As an effect of my wife’s cancer, she fractured her hip bone sometime Sunday morning. The pain kept getting worst. We did share the sacrament, but she couldn’t do much more. By early afternoon, she described the pain as 10+. The fire department came and with great skill, they got her up and to the hospital.
The firefighters told me due to new COVID-19 restrictions, I was not allowed to go with her or be with her in the hospital. As they pushed her out of our apartment and I was left alone, my heart broke and my eyes flooded with tears.
The reality of COVID-19 was now affecting my life in a very personal way.
Later, she called to say they were wrong, and I could come for that day only. The no visitor restrictions would go into effect the next day.
A wonderful tender mercy as I was there for the diagnosis and to give her a blessing for her upcoming hip replacement surgery.
I realize there are many people who weren’t given such a chance. Loved ones’ last goodbye was through the glass or worst they died alone.

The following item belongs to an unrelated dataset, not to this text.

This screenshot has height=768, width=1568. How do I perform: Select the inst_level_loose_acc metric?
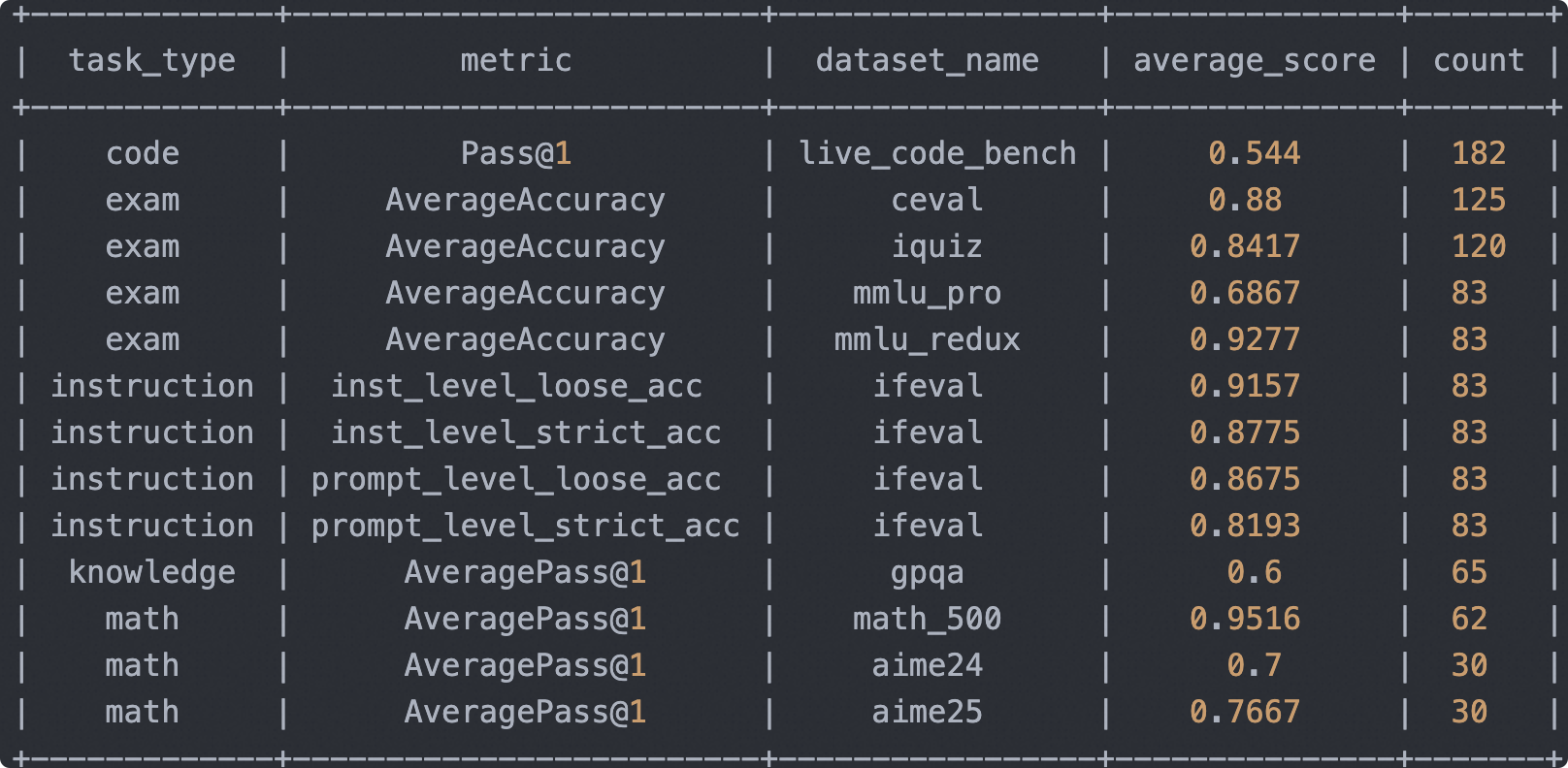(516, 387)
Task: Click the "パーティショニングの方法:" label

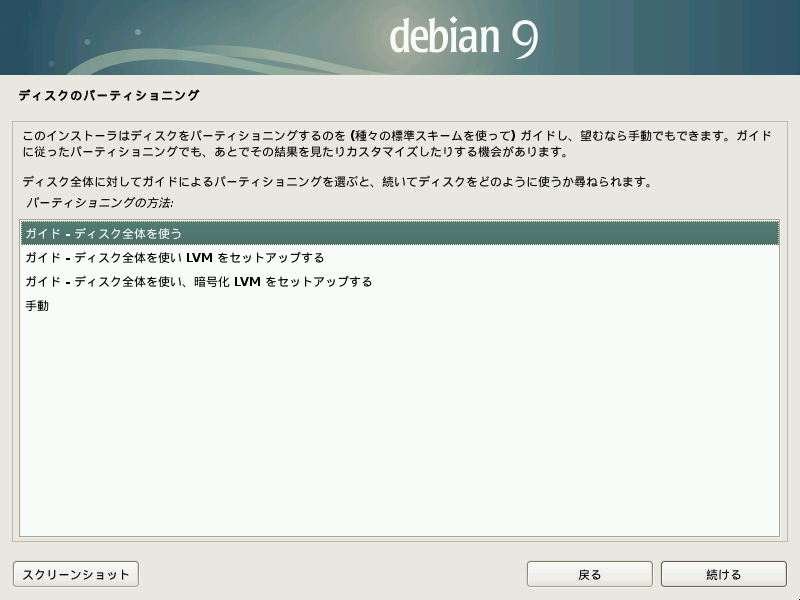Action: click(x=99, y=203)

I also realize that my wife will come home soon, which is much more manageable situation. Even so, I have learned at least three lessons.
Lesson #1: Be Faithful. As the scripture above reminds us, “to be spiritually minded is life and peace.” (Romans 8:6). It is critical that we stay spiritually minded during the circumstances of life.

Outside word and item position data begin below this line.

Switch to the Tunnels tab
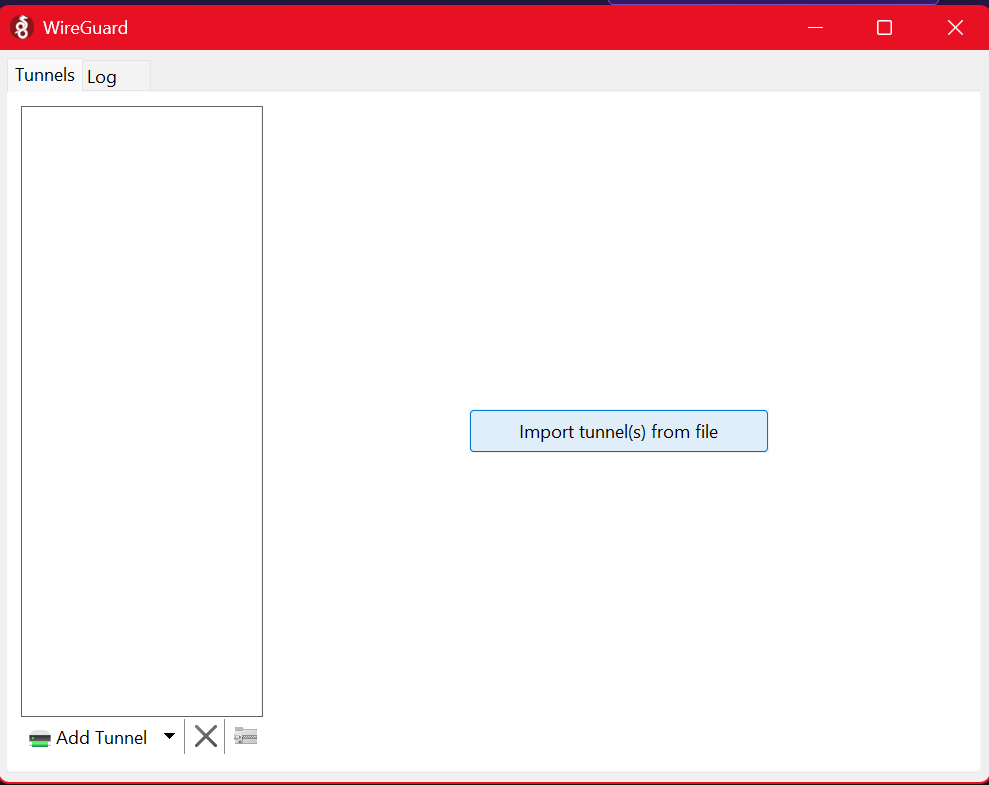This screenshot has height=785, width=989. [x=45, y=75]
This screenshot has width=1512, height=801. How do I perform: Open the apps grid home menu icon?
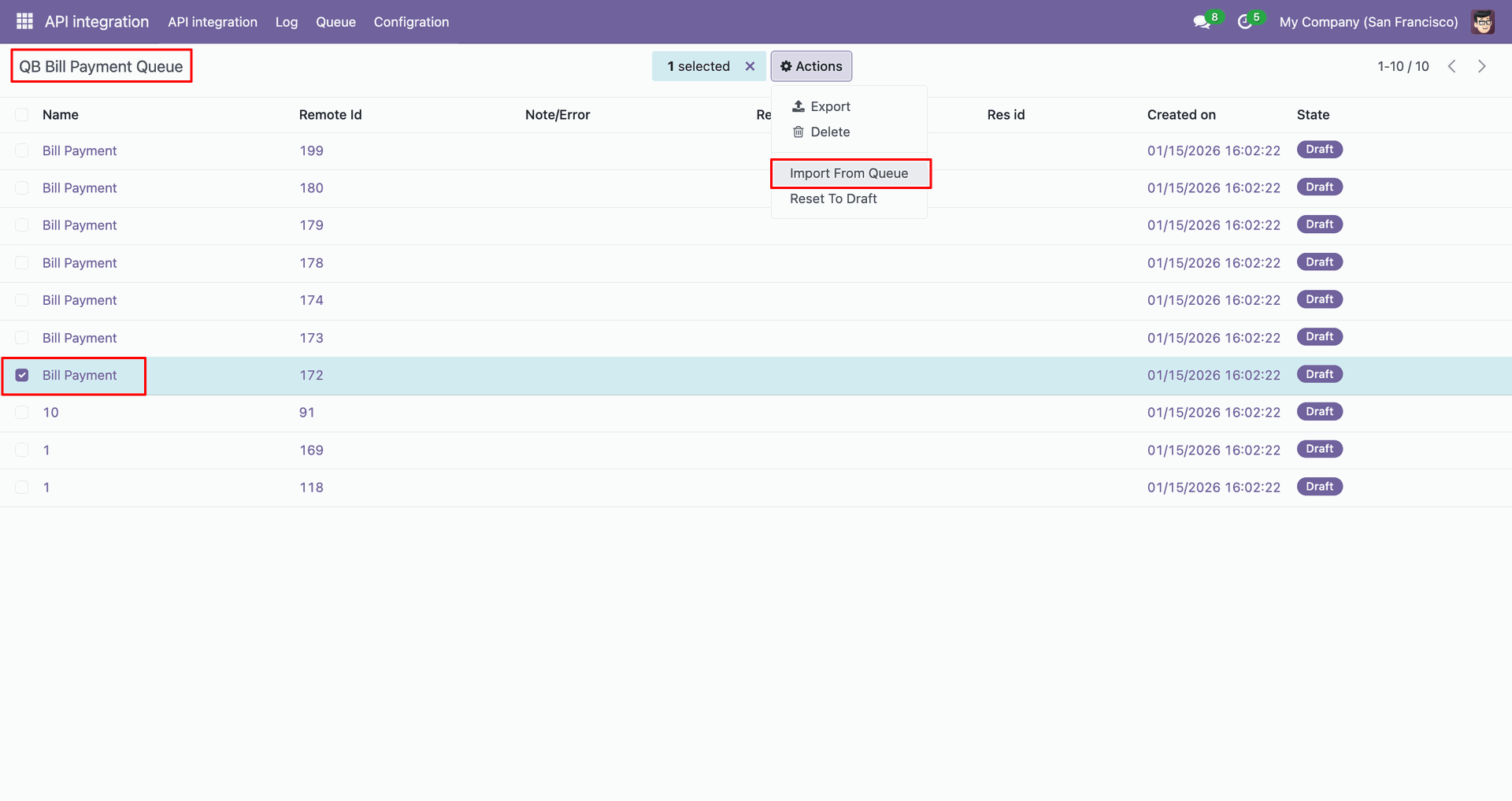pos(24,21)
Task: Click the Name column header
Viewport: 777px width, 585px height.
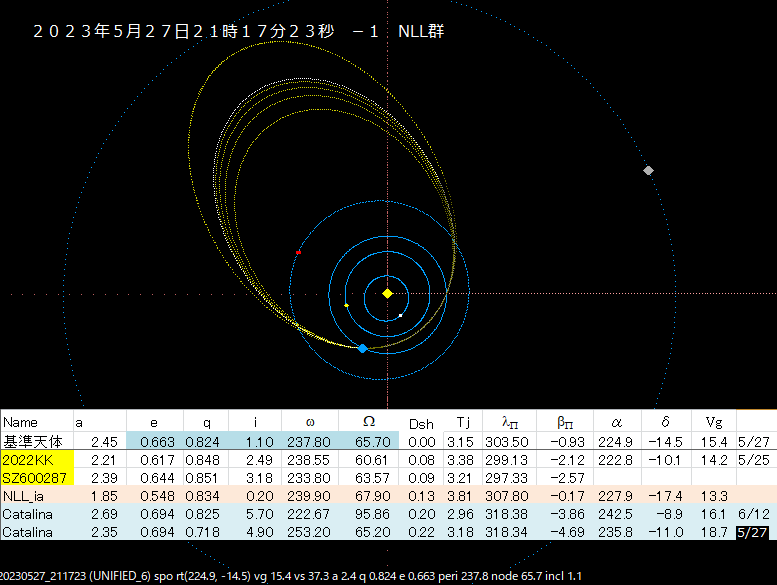Action: click(21, 422)
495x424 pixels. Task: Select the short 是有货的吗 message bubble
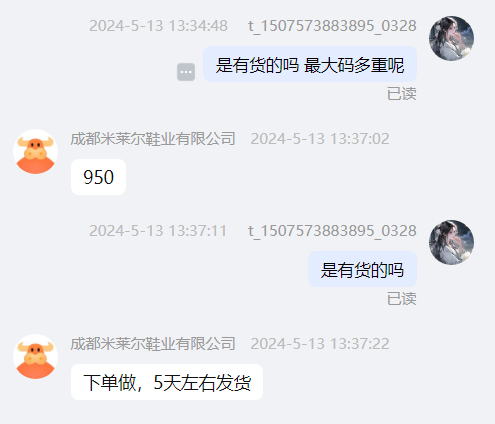pos(362,269)
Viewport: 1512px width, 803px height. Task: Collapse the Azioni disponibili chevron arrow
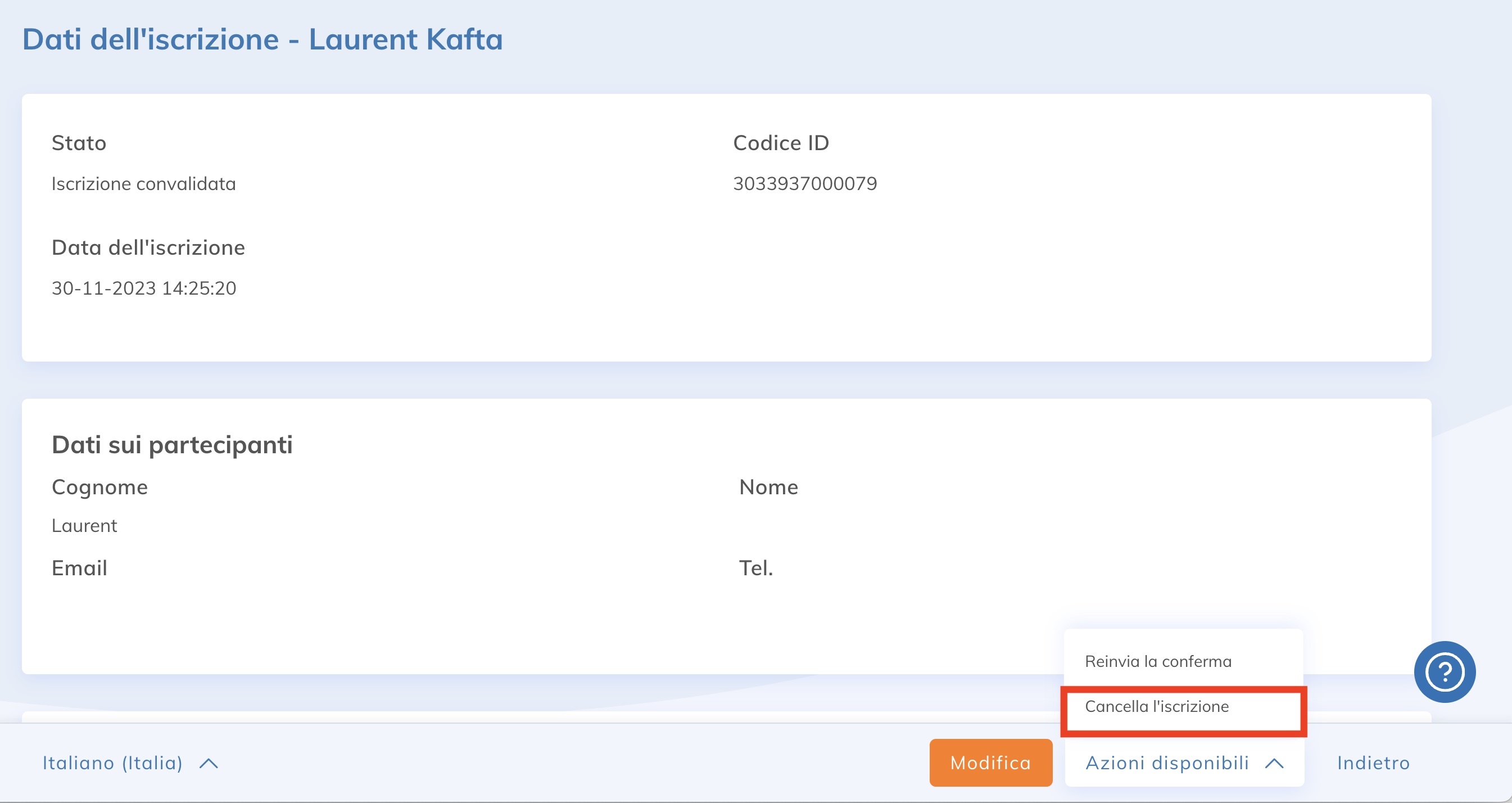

This experience tried my faith. Under inspiration I gave her blessings. When she was in pain on Sunday, we prayed that she could stand up. The prayer wasn’t answered in our terms. The pain continued and she couldn’t stand. In my heart, I wondered if my faith wasn’t strong enough. I felt like the father who cried to Jesus, “Lord, I believe; help thou mine unbelief.” (Mark 9:24). But he did answer our prayers. He did fulfill the blessings. He opened the way before us. Because by keeping the pain, we were led to medical care which led to greater discovery of cancer, which led to additional plans to fight it. Sometimes we only see 1+1. God sees 1+1+1+1+1.
Lesson #2 Be Grateful. The Lord has blessed with great technology. Not only can my wife and I talk, but we can also see each other (like on Star Trek). By applying some additional technology, we can open our conversation to family and friends. In many real ways, we can be together without being together.
I am grateful for the medical staff who is taking care of her and their expertise given by a loving God. I believe every medical advancement is a blessing from above.
Lesson #3 Be Creative. Psychologists might not agree with this one, but it works for me. I decided to re-image the situation in my mind. Rather than focusing on the fact I can’t be with her; I am imaging her on a business trip and that she will return some day. This coping strategy helps me because in our work life, we survived such separation and now we can do the same.
Do you have other lessons I should learn?
For those who are experiencing what I am, how are you coping?